Yɛmamo amo o (We say congrats to you)!
Yɛma mo ayikoo, ayee! (We say well done! to you)
Mo ayɛbi o (You deserve commendation)
Mo ama aduane aba (Thanks to you, there is plenty of food)
Mo ama sika aba (Thanks to you there is money in pockets)
Ɔman yi yie yɔ gyina moso. (The development of the country depends on you)
Ɔman yi nkɔso gyina moso (The progress of the country depends on you)
Twedianpɔn Nyame nhyira mo (May the good Lord richly bless you)
Na ɔma mo ahoɔden (And give you strength) …
The inspiring and danceable patriotic song, some lyrics of which I have reproduced above (with my translations!) is mostly used by the Ministry of Food and Agriculture (MoFA), the organisers of the National Farmers Day (NFD), as a jingle to advertise the event on Radio Ghana.
Typically, the highlight of the NFD week of activities is the grand ceremony at which the Best Farmer and other winners are given prizes.
However, on the subject of prizes, I don’t recall that the composer of ‘Ghana akuafo’ has ever been given an award, or has ever been mentioned for the role the song has played over the years, as a most fitting backdrop to the NFD.

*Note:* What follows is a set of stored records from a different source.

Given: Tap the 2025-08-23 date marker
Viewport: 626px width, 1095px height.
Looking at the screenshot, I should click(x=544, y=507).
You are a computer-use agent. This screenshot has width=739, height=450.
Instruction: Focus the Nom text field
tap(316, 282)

To my mind, the song’s importance follows close on the heels of other patriotic songs, such as the National Anthem and ‘Yɛn ara asaase ni’.
Of course the name of Philip Gbeho is known to every schoolchild as the composer of the original Ghana National Anthem; just as they know the name of Ephraim Amu as the composer of the second National Anthem, ‘Yɛn ara asaase ni’. But what about ‘Ghana akuafo’?

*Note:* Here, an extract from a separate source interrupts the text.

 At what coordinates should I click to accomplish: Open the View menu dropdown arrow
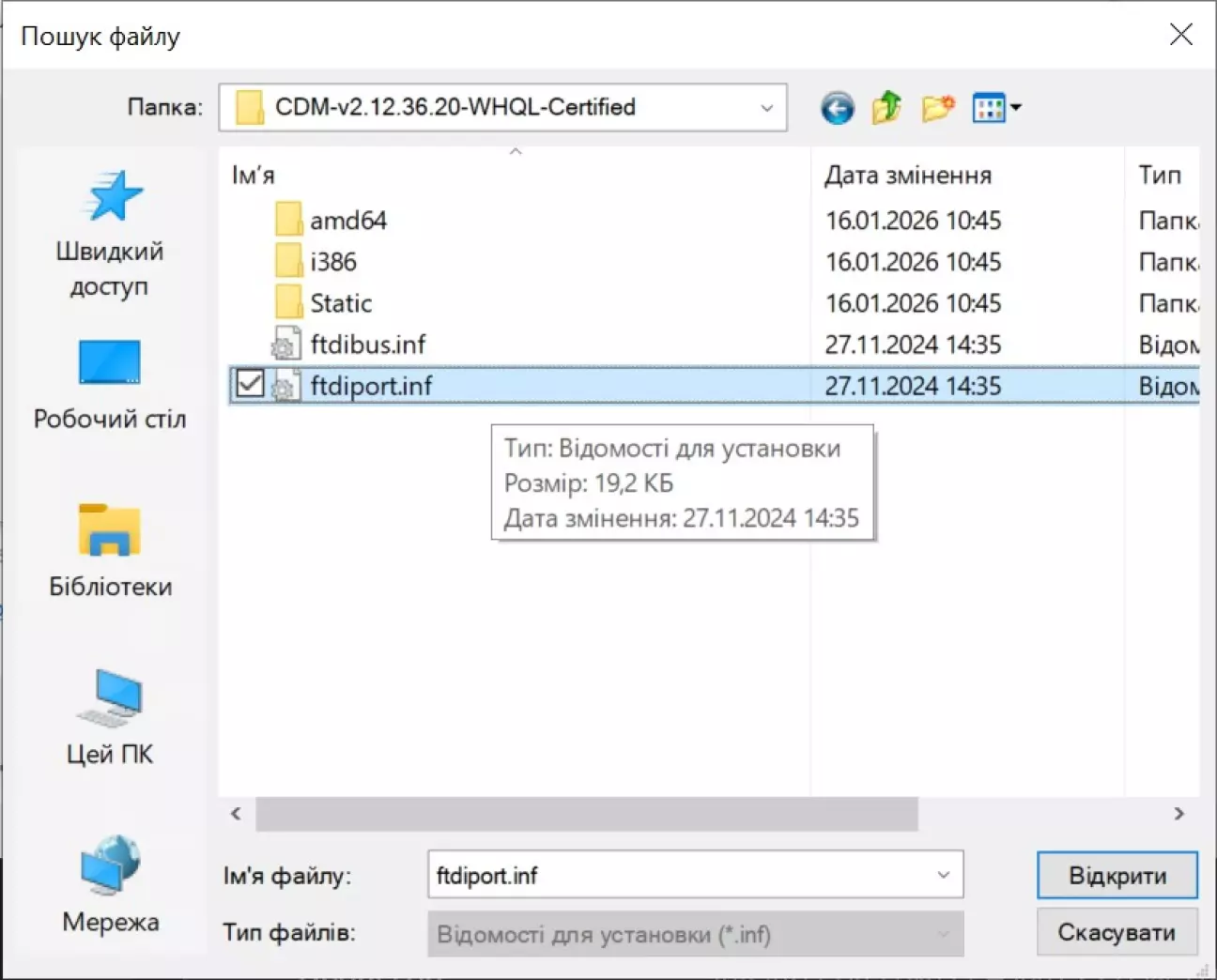click(x=1016, y=108)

Yet, it is always said that agriculture is the backbone of Ghana’s economy. This means that, as Minister of Agriculture Dr Owusu Afriyie Akoto told Parliament when he briefed the House (on the 2018 NFD), by implication, “the farmer (is) the focus and target of (the) Government’s policies and programmes.”
In that case, why no recognition for the marvellous, catchy tribute song to farmers when farmers are being celebrated?

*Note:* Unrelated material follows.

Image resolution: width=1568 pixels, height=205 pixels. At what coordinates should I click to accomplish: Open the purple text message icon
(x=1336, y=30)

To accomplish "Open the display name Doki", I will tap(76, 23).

(Reliable sources confirm that) ‘Ghana akuafo’ is credited to the Bomaa Paradise Choir (of the Tano District of the then Brong-Ahafo Region). It was composed and arranged by Yaw Badu of Bomaa, sadly now deceased.
Has MoFA ever given an award to the Bomaa Paradise Choir?
My searches didn’t reveal that information, not even on the Ministry’s website. But, in my view, that song more than deserves to be on the MoFA site, along with all the information about the National Farmers Day.
Surely, the BPC qualify to be recognised at MoFA events, notably during the NFD?
In fact, as their song is used every year, the recognition should be yearly because it has become more or less the anthem of the national thank you to farmers for their contribution, especially to the national economy.
If the Bomaa Choir is still in existence, my suggestion is that in future they should be invited to perform at NFD, as part of the opening and closing acts.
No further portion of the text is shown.